Aim of the exercise:
In the entries below, find the line containing "Click the output" and the line containing "Given: Switch to the Summary section". Copy those two lines and everything between them exactly, and only that.

------------

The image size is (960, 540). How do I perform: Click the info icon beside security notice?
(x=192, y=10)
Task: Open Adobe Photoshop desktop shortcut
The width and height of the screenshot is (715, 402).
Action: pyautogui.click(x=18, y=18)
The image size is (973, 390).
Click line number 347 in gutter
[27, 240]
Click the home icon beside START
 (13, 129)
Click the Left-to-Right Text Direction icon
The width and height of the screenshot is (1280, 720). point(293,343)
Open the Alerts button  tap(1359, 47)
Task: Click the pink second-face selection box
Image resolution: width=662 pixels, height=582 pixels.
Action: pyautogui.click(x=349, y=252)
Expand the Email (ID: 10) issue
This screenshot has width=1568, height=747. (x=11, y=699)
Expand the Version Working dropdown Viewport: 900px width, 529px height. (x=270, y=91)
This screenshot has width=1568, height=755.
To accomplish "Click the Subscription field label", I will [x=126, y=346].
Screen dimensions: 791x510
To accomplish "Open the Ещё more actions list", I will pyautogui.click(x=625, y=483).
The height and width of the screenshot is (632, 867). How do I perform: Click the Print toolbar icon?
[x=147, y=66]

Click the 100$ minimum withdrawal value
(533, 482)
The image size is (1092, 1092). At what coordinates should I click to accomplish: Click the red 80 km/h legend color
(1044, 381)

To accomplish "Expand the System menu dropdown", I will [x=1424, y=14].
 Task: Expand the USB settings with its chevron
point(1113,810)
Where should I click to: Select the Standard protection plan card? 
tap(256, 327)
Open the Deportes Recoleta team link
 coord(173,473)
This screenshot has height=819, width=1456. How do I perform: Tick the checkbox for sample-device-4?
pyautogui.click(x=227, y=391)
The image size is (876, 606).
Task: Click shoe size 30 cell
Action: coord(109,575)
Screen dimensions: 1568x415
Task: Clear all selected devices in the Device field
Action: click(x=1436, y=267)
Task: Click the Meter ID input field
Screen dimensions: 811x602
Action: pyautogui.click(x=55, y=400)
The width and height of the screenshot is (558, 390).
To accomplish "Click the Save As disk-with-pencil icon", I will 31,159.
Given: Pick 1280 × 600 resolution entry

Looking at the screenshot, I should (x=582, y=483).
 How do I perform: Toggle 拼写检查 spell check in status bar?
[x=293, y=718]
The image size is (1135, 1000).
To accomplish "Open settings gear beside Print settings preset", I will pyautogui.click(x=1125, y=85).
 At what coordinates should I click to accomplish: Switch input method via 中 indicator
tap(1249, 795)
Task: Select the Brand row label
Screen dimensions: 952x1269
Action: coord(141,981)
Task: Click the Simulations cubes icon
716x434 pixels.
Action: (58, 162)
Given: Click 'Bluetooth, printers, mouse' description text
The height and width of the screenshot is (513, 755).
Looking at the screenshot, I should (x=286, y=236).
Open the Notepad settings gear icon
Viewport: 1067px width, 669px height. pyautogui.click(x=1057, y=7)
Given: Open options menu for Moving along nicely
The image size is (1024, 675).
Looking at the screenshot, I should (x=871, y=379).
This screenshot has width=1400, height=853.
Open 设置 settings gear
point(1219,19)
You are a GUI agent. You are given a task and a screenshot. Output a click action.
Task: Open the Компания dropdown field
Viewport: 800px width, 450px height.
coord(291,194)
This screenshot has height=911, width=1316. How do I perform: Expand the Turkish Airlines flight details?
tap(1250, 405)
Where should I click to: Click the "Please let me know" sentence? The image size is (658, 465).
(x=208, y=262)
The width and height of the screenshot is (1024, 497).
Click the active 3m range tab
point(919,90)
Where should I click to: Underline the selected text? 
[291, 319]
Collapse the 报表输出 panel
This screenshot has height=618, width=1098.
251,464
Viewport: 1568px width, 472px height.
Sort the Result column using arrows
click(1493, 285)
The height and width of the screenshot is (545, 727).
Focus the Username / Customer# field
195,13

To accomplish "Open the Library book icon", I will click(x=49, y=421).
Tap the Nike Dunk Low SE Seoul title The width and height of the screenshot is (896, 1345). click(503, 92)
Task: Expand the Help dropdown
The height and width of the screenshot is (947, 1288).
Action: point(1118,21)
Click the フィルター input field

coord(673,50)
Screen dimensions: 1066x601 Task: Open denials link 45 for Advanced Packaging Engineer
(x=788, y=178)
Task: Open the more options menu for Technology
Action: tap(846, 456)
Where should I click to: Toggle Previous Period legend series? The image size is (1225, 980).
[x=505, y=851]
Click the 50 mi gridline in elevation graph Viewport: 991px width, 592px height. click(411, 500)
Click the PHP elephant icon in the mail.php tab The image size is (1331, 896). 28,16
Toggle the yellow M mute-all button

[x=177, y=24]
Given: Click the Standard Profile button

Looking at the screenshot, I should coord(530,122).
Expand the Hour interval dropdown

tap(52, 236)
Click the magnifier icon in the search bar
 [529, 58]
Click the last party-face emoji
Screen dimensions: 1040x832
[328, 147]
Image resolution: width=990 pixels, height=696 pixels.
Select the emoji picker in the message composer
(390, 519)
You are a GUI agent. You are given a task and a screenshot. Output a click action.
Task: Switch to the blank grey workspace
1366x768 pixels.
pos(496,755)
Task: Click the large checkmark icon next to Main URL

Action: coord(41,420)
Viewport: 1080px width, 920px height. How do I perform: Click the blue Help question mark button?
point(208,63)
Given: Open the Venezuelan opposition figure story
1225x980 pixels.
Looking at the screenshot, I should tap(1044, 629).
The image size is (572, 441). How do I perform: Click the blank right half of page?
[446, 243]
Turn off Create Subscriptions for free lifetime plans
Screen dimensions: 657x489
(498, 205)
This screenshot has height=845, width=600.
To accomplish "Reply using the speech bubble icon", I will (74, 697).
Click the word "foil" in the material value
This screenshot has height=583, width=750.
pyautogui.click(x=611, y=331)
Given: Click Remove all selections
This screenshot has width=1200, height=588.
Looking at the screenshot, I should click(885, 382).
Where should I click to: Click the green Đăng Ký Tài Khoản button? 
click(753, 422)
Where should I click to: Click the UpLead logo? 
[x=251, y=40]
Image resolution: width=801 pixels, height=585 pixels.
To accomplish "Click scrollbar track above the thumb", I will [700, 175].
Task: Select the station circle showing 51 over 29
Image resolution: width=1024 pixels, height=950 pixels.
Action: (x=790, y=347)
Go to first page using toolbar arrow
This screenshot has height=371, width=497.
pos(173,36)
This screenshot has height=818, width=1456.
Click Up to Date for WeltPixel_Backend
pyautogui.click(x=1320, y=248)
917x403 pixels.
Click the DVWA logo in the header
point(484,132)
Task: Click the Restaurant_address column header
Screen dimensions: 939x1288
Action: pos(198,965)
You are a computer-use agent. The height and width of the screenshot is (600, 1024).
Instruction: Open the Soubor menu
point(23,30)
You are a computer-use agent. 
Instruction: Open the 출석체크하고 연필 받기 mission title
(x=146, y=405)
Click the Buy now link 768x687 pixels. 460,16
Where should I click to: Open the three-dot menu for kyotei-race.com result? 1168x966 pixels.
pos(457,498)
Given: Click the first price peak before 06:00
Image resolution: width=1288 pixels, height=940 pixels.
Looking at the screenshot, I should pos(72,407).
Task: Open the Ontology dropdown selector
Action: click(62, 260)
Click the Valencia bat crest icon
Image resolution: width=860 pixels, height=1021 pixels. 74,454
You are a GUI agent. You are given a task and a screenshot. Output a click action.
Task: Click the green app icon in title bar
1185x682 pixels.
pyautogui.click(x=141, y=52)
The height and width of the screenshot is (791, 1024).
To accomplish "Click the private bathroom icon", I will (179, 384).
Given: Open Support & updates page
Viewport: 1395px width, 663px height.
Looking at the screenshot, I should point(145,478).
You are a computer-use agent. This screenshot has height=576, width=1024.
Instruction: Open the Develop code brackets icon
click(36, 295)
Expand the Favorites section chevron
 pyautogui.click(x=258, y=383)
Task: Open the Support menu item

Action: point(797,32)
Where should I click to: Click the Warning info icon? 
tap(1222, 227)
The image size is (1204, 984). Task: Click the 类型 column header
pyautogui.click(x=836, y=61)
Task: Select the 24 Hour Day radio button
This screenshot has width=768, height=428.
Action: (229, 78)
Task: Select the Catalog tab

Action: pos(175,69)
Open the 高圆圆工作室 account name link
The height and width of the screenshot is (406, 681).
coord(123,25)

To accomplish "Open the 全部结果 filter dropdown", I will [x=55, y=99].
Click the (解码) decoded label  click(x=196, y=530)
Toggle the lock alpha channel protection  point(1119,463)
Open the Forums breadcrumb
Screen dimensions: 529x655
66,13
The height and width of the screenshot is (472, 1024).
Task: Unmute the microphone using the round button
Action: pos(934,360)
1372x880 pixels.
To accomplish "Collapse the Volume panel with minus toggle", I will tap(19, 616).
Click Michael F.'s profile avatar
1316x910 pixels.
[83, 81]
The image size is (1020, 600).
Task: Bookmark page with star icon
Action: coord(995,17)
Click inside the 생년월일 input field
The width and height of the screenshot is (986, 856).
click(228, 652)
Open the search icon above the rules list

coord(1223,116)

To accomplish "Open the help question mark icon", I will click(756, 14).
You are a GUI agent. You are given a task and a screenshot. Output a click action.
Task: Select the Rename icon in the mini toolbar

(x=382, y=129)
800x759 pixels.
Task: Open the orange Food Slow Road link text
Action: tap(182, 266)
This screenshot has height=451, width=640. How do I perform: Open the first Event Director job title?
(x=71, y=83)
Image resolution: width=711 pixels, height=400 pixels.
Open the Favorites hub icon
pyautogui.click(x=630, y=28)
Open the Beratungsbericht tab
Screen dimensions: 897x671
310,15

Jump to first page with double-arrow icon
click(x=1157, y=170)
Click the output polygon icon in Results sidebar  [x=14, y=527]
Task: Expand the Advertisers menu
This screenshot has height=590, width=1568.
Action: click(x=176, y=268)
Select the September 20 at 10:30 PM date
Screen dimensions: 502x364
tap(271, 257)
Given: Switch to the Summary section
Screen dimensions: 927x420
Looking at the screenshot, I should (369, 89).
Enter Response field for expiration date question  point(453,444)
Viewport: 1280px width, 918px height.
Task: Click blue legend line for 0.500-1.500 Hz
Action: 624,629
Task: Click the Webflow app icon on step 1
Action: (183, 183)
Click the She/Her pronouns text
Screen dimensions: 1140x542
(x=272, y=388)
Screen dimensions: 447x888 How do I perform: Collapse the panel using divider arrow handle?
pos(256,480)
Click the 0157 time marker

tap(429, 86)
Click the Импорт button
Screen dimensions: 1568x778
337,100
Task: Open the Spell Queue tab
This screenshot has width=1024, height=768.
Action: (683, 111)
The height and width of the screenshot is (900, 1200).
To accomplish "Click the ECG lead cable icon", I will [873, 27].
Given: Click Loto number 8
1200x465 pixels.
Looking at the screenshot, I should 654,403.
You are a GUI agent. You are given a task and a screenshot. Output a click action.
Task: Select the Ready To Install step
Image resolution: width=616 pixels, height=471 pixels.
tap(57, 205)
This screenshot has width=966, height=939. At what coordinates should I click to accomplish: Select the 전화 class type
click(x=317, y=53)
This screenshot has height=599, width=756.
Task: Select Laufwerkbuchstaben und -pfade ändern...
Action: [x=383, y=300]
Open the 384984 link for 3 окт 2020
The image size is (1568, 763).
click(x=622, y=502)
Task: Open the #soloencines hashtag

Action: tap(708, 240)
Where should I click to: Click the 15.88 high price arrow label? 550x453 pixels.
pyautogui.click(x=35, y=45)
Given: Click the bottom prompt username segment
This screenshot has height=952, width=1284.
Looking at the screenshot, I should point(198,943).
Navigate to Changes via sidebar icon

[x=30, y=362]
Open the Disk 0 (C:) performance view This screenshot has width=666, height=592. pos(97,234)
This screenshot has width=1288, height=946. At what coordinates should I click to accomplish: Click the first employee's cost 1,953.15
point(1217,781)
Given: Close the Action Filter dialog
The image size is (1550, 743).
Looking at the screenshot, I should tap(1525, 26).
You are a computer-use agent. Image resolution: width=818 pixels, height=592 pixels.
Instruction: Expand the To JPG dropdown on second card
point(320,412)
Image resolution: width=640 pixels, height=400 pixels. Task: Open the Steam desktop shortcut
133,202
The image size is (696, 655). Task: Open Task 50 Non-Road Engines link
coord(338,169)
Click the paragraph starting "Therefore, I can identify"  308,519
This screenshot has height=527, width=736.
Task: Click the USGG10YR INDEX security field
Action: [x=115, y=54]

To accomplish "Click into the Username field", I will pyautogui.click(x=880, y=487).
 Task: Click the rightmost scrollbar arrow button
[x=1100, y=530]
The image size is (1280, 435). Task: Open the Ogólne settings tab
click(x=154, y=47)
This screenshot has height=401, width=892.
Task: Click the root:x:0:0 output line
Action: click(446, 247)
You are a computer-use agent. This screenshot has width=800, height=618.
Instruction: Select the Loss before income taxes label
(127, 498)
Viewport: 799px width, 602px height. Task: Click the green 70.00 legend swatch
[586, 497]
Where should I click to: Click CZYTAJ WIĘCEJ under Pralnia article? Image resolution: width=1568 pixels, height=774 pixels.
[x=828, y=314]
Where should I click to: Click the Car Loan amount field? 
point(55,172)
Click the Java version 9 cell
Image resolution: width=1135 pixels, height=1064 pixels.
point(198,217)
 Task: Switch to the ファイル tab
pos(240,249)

------------

Answer to this exercise:
Click the output polygon icon in Results sidebar  [x=14, y=527]
Task: Expand the Advertisers menu
This screenshot has height=590, width=1568.
Action: click(x=176, y=268)
Select the September 20 at 10:30 PM date
Screen dimensions: 502x364
tap(271, 257)
Given: Switch to the Summary section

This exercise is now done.